無駄について考える 使い切リストの人材マネジメント

スーパーの袋は家に持ち帰って中身を出したらいらないから買い物袋があれば無駄。このように考えるとわかりやすい。

やや難しい話だが、医療をサービス業として考えると、そのビジネスモデルにおいて、

患者と医者以外の医療スタッフはみんな無駄。

ここで注意しておくと、この無駄については私は否定的ではない。

潰れそうな病院はこの無駄の部分が働いていない。医者が多くの患者に手を焼いていて患者は患者で自分の病気と闘っている。医者以外の職員は定時に帰る。

定時に帰るスタッフが、病院の照明の電気代がもったいないと提案して病院全体が暗くなる。電子カルテの電源が5時過ぎにほとんど落とされる。手術を終えて疲れた外科医が電子カルテがなくて5分間カルテ探しで時間を取られる。医者が患者を治療する為の場である病院で、治療に支障が出てもみんな知らん顔。定時に帰るスタッフのライバルは包帯などの医療材料である。医療材料は治療に必ず必要である。

病院のサービスを規定する主な法律は医師法と医療法である。医師から指示を受けて医療行為をできるのは基本的には看護師である。そこから、チーム医療が派生して薬剤師や検査技師等の職種が医療行為をサポートするためにできてきた。

医療チームのリーダーである医師には必然的に仕事が集中してしまう。歴史的にはそれを解消するために様々な職種が認可されてきた。

この無駄の部分の処理能力が低いと、そもそも全ての病院の業務は医師の仕事なので医師にその仕事が上がってくる。

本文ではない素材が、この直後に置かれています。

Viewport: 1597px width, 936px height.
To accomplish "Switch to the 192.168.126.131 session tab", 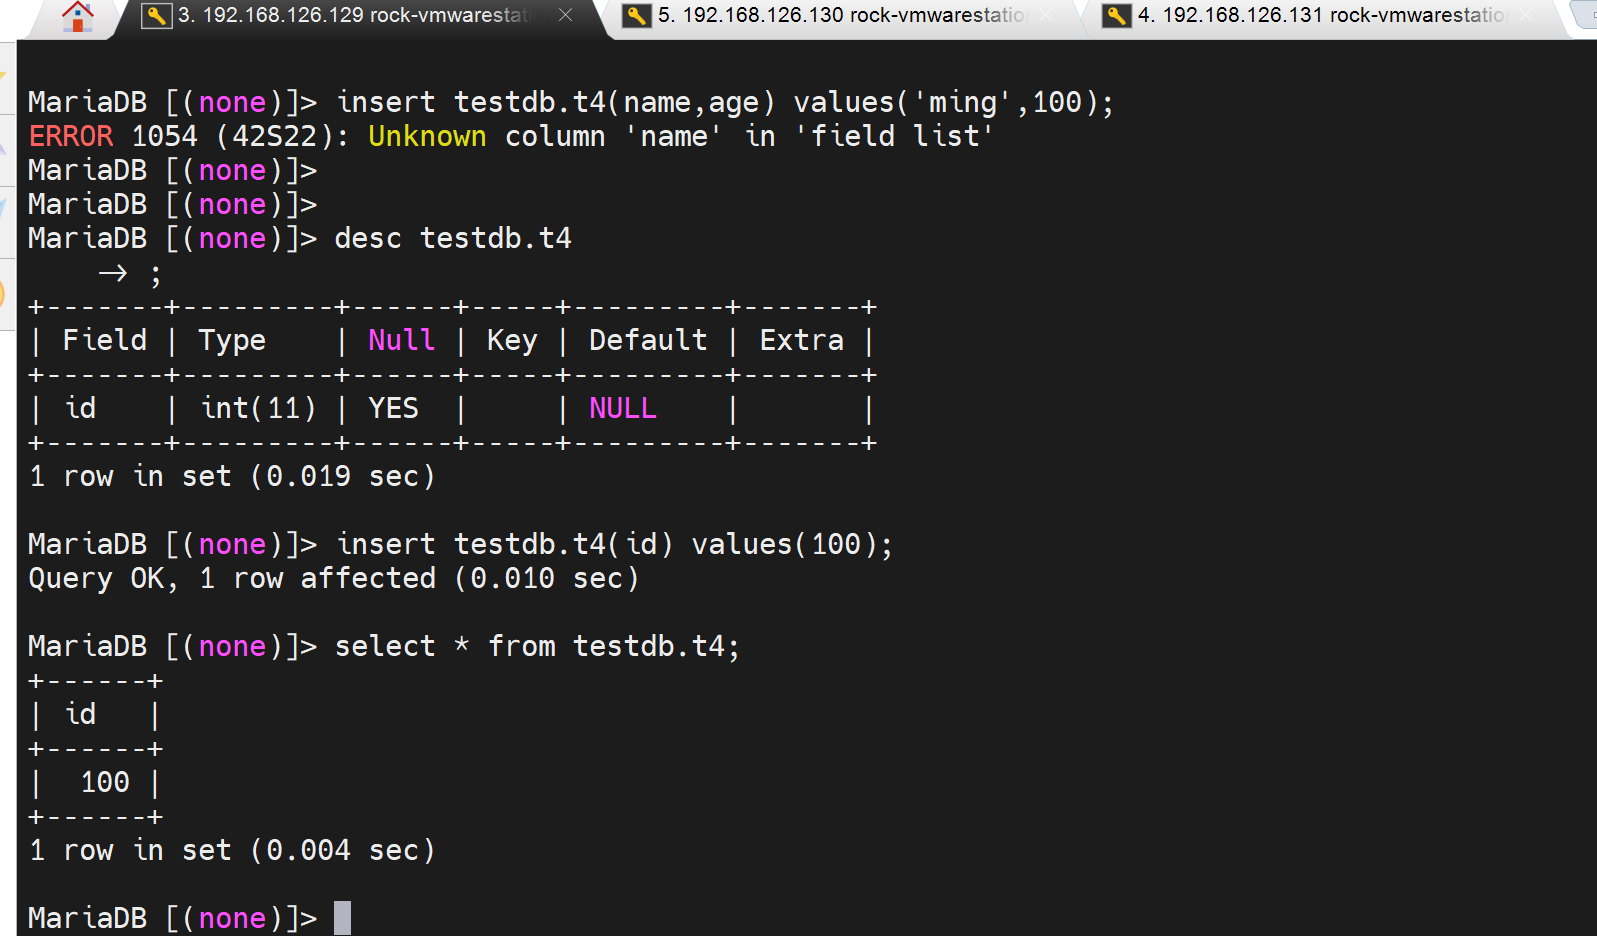I will click(1320, 15).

いい病院はこの無駄の部分がしっかり機能していて、医師はより付加価値を生む高次の業務に集中できる。ダメな病院はこの無駄の部分が無駄のままで付加価値を生まないためキャッシュフローを圧迫し始める。

医療サービスの本質は、様々な意見があるかもしれないが、ズバリ、生命予後の改善である。病院の赤字経営とは十分な付加価値を提供できていないことを客観的に示しており、良質なサービスを提供していれば、1時間でも2時間でもかけて遠くから患者は通ってくる。噂が噂を呼んで行列ができる。

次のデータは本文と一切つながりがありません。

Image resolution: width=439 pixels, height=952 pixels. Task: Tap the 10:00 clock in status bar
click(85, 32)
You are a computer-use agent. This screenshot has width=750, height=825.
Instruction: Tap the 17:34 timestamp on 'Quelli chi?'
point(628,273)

赤字を強調しても前述のような前置き無くして赤字の改善は見込めない。このような業務改善を置き去りにしても大半の医療機関が生き残っていられるのは医師の名称独占ならびに業務独占によるところが大きい。

一方で、対照的な経営をすることで成功する業種もある。これについては謎かけにしておく。今日はこれくらいにしておこうとおもう。